B) Pretty much actually. It still amazes me that there are people who independently finance films with their own money. The odds are so terrible, the potential for return on investment so slim, from a financial perspective it's absolutely insane. I won't try and do a psychological census of every film investor out there, but for many it's the chance to walk the red carpet, hang out with a movie star, talk about your movie on the golf course, or whatever. But the potential payoff isn't negligible either. If a movie hits, it can payoff brilliantly. The general principle is the riskier the investment, the more it pays, if it pays. The less risky, the less it pays off. Film investment is risky enough that the odds are probably as good, if not worse, as playing the lottery. Which is positively stupid from a financial investment standpoint, but if the last four years of this economy have taught us anything, it's that even people very good at making money can be exceptionally stupid.
C) Eventually, most likely, all or most of any kind of hard disk media will disappear. But it will probably take longer than any of us think. Or, at least, economics and politics will keep it from being possible long after its technologically possible. Hopefully, online distribution will make it more feasible to make human amounts of money outside of the studio system. If you can make a movie for half a million and have a reasonable expectation to recoup that through iTunes, that may be the landscape of independent film in the coming years. You go to the theater to see Avatar 3, which is all spectacle and no story, and then you come home and rent Primer 3 on iTunes, which is the reverse. I could live with that.

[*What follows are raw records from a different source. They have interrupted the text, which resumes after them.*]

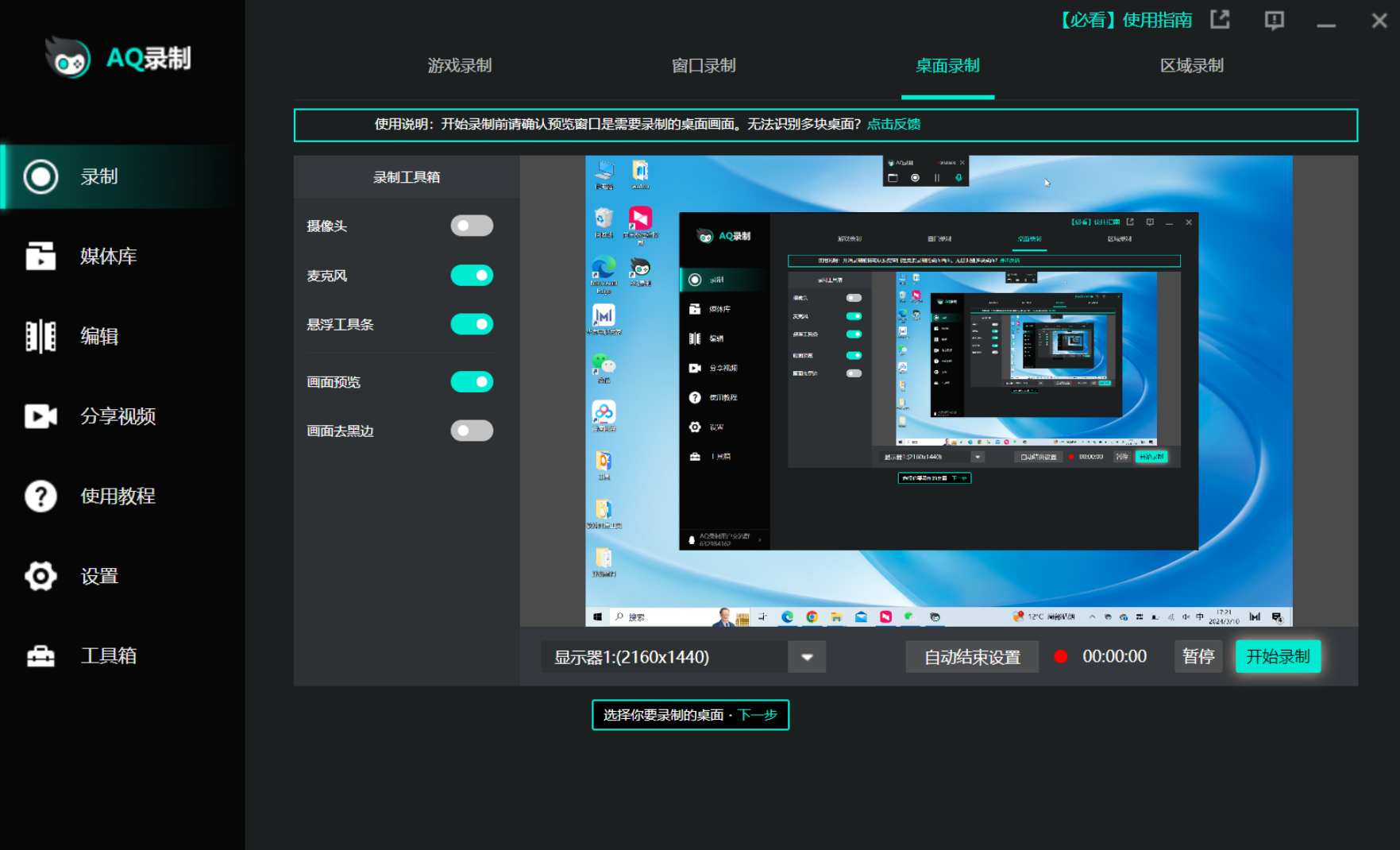Screen dimensions: 1400x850
Task: Enable the camera (摄像头) toggle
Action: (x=472, y=226)
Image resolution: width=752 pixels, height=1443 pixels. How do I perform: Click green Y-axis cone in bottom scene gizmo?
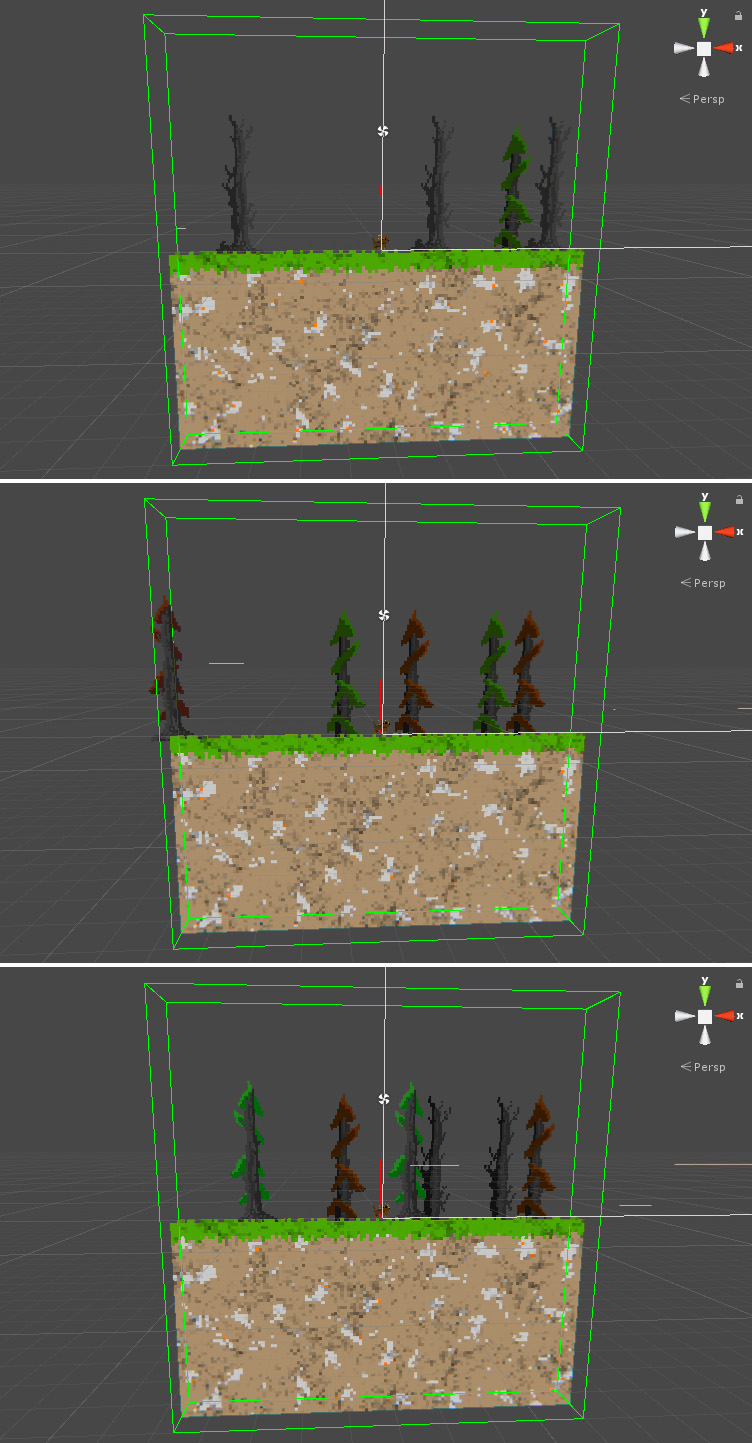pos(705,996)
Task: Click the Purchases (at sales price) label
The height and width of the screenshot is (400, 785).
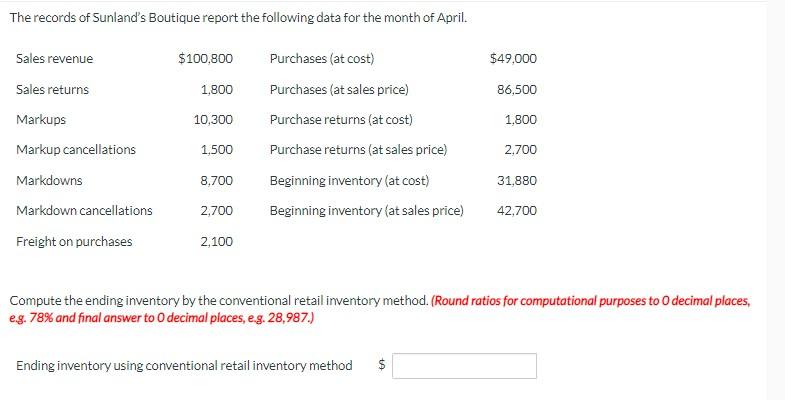Action: 339,90
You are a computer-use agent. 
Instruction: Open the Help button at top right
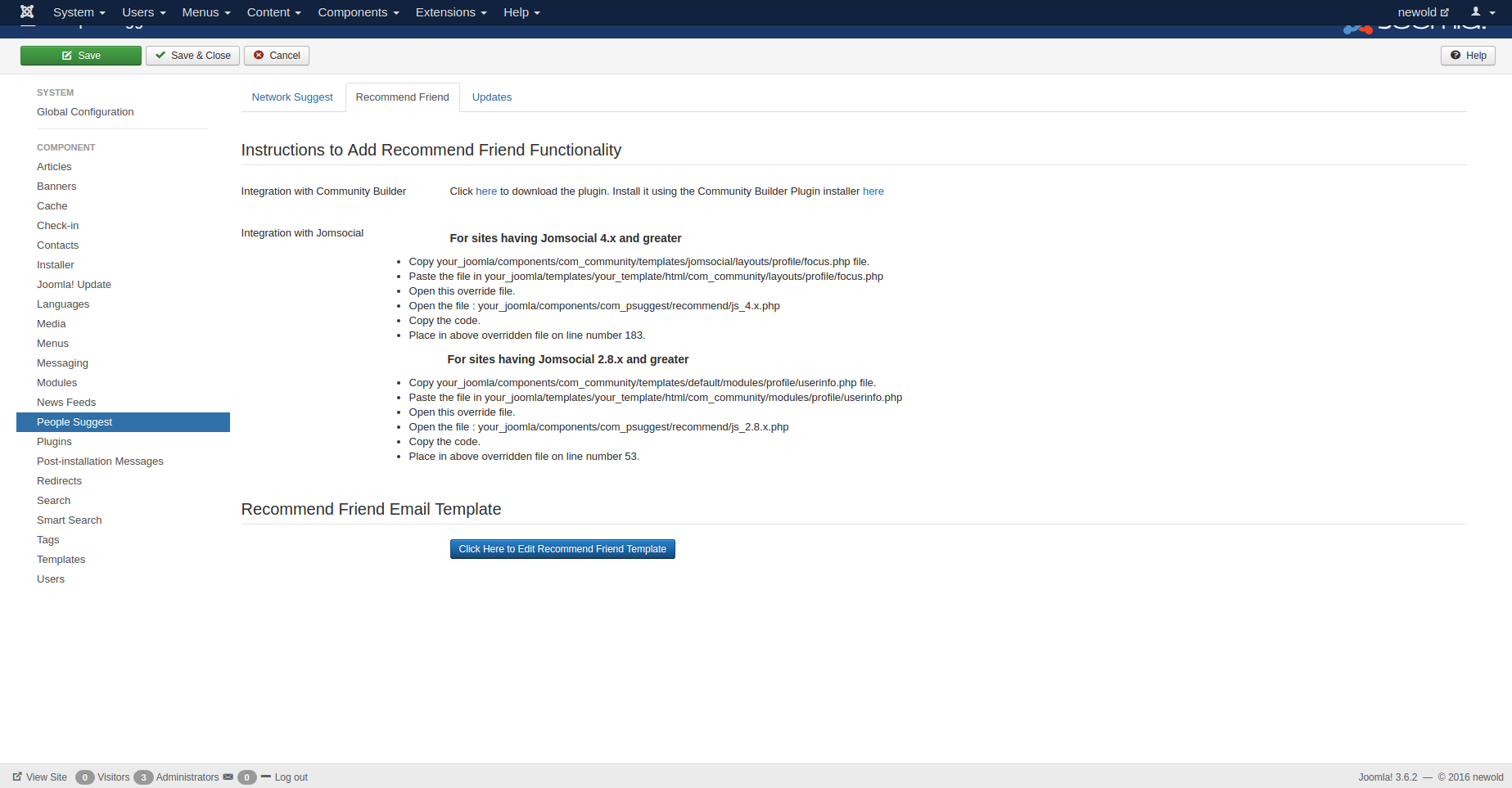pyautogui.click(x=1468, y=56)
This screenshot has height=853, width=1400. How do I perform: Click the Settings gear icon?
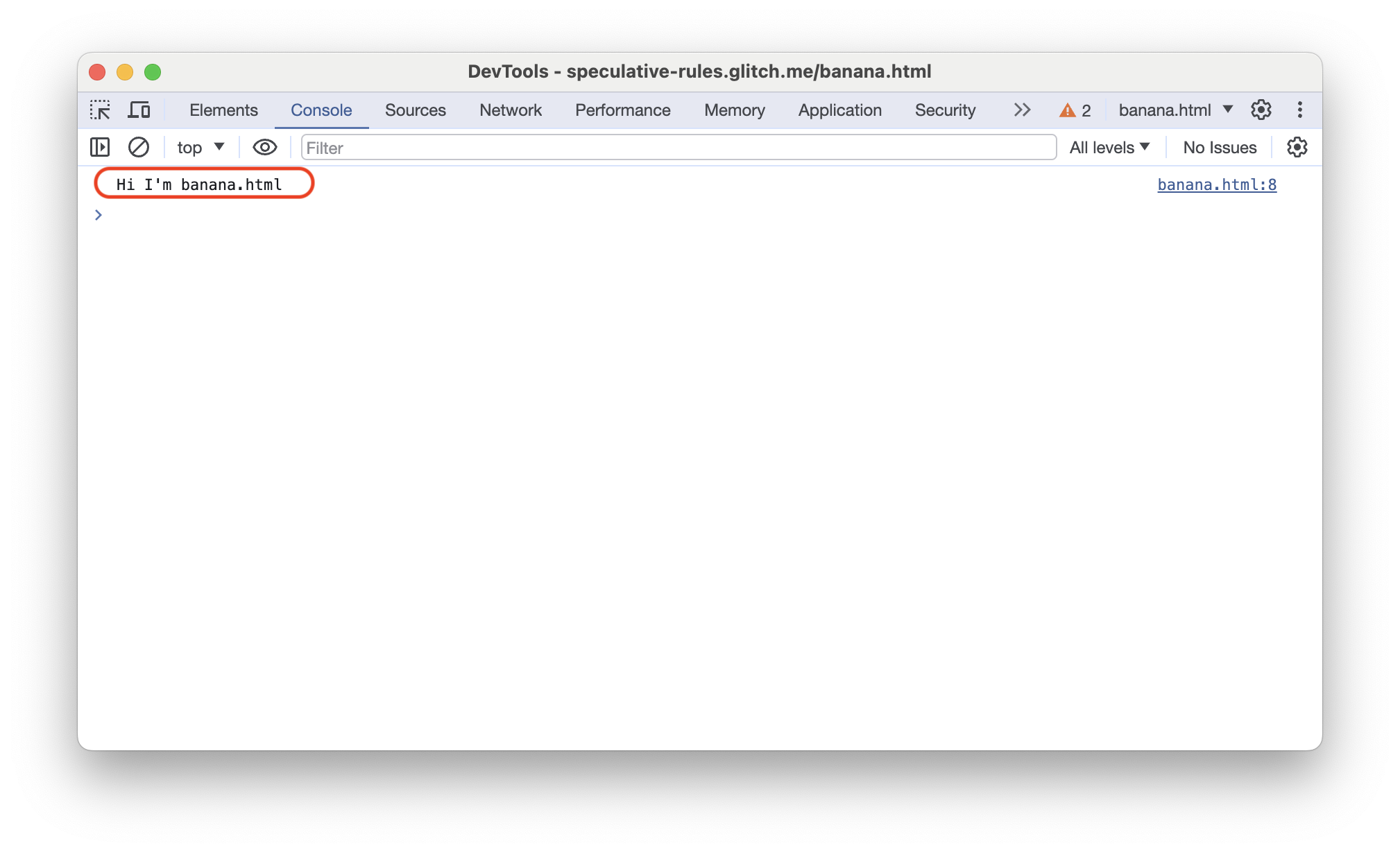(x=1261, y=110)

But we're still a ways from finding an equilibrium. Right now the theaters are too expensive and online is too cheap. That's what Netflix's whole price raising/Qwickster debacle was about. They're in the midst of renegotiating the licenses for the content from all the studios and the studios are playing hardball. When Netflix negotiated the licenses the first time around, they got them for a song and a dance, because there was no money in online distribution, so the studios didn't care. But now there is and everybody knows it, so the studios are trying to hang onto that money and Netflix is caught between recalcitrant content owners and pissed off customers. Time will tell if they can thread the needle, but given how they handled everything with the price raising and Qwikster, my money would be on probably not.